Così abbiate pazienza se vi confesso che questa non è una vera ricetta di pandoro: è un semplice impasto da brioche, che del pandoro ha giusto la forma e quella spolveratina di zucchero a velo sulla testa… e, ad essere sinceri, nulla di tutto ciò era tra gli esiti prevedibili quando è iniziata questa storia. Che, dal mio personalissimo punto di vista, è stata bella lo stesso, come ogni Natale. Perché quando certe avventure si riesce a non perderle c’è un solo modo per festeggiare: essere grati alla vita, e assaporarla fino in fondo. Fino all’ultima briciola…
IL MIO PANDORO DI BRIOCHE
INGREDIENTI
farina Manitoba: 350 gr
farina bianca 00: 150 gr
sale fino: un pizzichino
latte: 150 ml
uova: 3
burro: 80 gr
zucchero: 80 gr
lievito di birra: 25 gr (1 cubetto)
Mettete le farine e il sale in una grande ciotola e mescolatele bene con una frusta a mano.

______

= Istruzioni =
1. Cita testualmente il passo della ricetta del pandoro di brioche che comincia con le parole "Così abbiate pazienza" e termina con "frusta a mano.".
2. Prosegui la ricetta del pandoro di brioche a partire dall'ultima frase riportata.

= Materiale fornito =

______

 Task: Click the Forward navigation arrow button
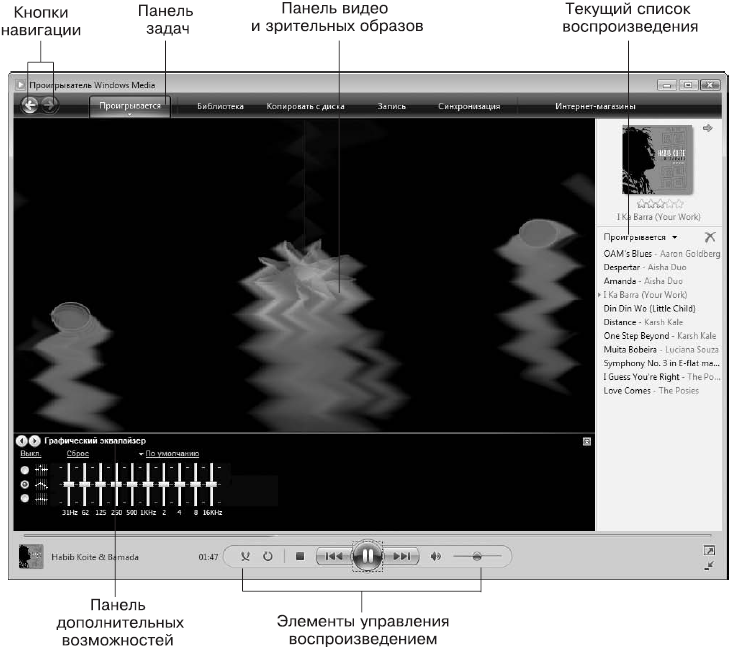(x=49, y=105)
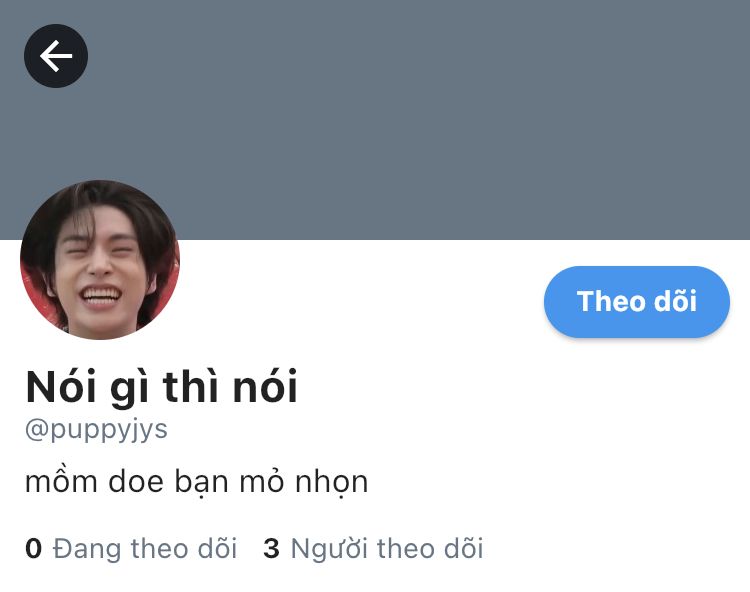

______

= Risultati per compito =
1.
Così abbiate pazienza se vi confesso che questa non è una vera ricetta di pandoro: è un semplice impasto da brioche, che del pandoro ha giusto la forma e quella spolveratina di zucchero a velo sulla testa… e, ad essere sinceri, nulla di tutto ciò era tra gli esiti prevedibili quando è iniziata questa storia. Che, dal mio personalissimo punto di vista, è stata bella lo stesso, come ogni Natale. Perché quando certe avventure si riesce a non perderle c’è un solo modo per festeggiare: essere grati alla vita, e assaporarla fino in fondo. Fino all’ultima briciola…
IL MIO PANDORO DI BRIOCHE
INGREDIENTI
farina Manitoba: 350 gr
farina bianca 00: 150 gr
sale fino: un pizzichino
latte: 150 ml
uova: 3
burro: 80 gr
zucchero: 80 gr
lievito di birra: 25 gr (1 cubetto)
Mettete le farine e il sale in una grande ciotola e mescolatele bene con una frusta a mano.

2.
Fate intiepidire il latte, scioglietevi 1 cucchiaino di zucchero e il lievito e mescolate bene. Aggiungete 3 bei cucchiai di farina presi dal totale, mescolate finché non avete un composto denso e liscio e lasciatelo riposare in un luogo riparato per una decina di minuti. Non rispondete al telefono (soprattutto se avete una nonna a rischio acquisto di iPad) perché la miscela è particolarmente effervescente…
Sgusciate le uova e separate i tuorli dagli albumi. Montate questi ultimi a neve con tre quarti dello zucchero.
Fate una fossetta nella farina, versatevi il lievito e poi gli albumi montati. Coprite con un velo di farina (senza rompere il “cratere”) e lasciate riposare per 10 minuti. A questo punto aggiungete nella ciotola i tuorli lavorati con lo zucchero restante, e il burro fuso e fatto raffreddare.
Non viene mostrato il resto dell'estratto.